After the show, the tots swamped Allynn who continued to blow up small heart shaped balloons as souvenirs until he finally ran out of balloons or breath. Annie and Allynn seem to thrive on the spontaneity demanded of outdoor performing. They know how to relax and roll with the punches. And they know how to turn a bare patch of concrete into a magical stage.
In mid-August, Preston Froeder presented Fairy Tales of the Brothers Grimy in Washington Square Park, New York. Flanked by streets and walkways, Preston was cornered into a brown grassy area under a few large trees. Park life was noisily happening all around him. But Preston persevered.

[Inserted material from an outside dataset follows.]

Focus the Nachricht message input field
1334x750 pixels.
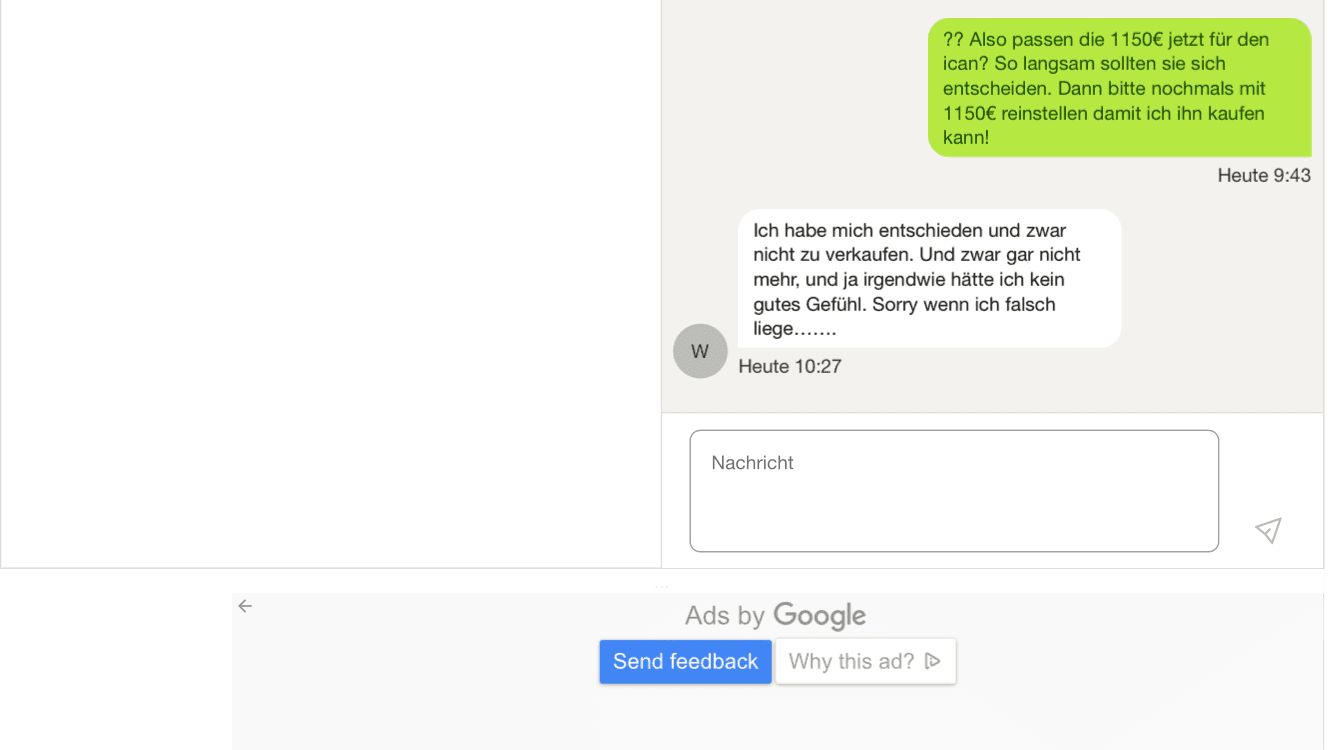coord(954,491)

The shows premise is clever. A custodian with all his cleaning paraphernalia ends up performing stories hes reading on his snack break while waiting for the real performer to show up. The cleaning utensils are transformed into puppets and props for two of the Brothers Grimms tales, The Magic Bottle and The Frog Prince.
An eager photographer was on hand taking shots of Preston at work. And eager he was. At times he was on stage no more than two feet from Preston. I guess hes never heard of telephoto lenses. Along with a distracting photographer, Preston had to contend with a Ben and Jerrys truck parked almost directly behind him. The audience had been promised free ice cream immediately after the puppet show. They kept one eye on Preston and one eye on the truck. Talk about a carrot on the end of the stick.
And yet Preston continued to persevere. His timing was never rushed. His concentration was unwavering. Here is a professional working under some of the worst conditions and still beating the odds.
The Love Bugs Hug is definitely more suited to outdoor venues than Fairy Tales of the Brothers Grimy, not because its a better show, but because it is bigger, flashier and louder. When competing with Mother Nature or Con Eds jackhammer its good to have something bigger, flashier and louder.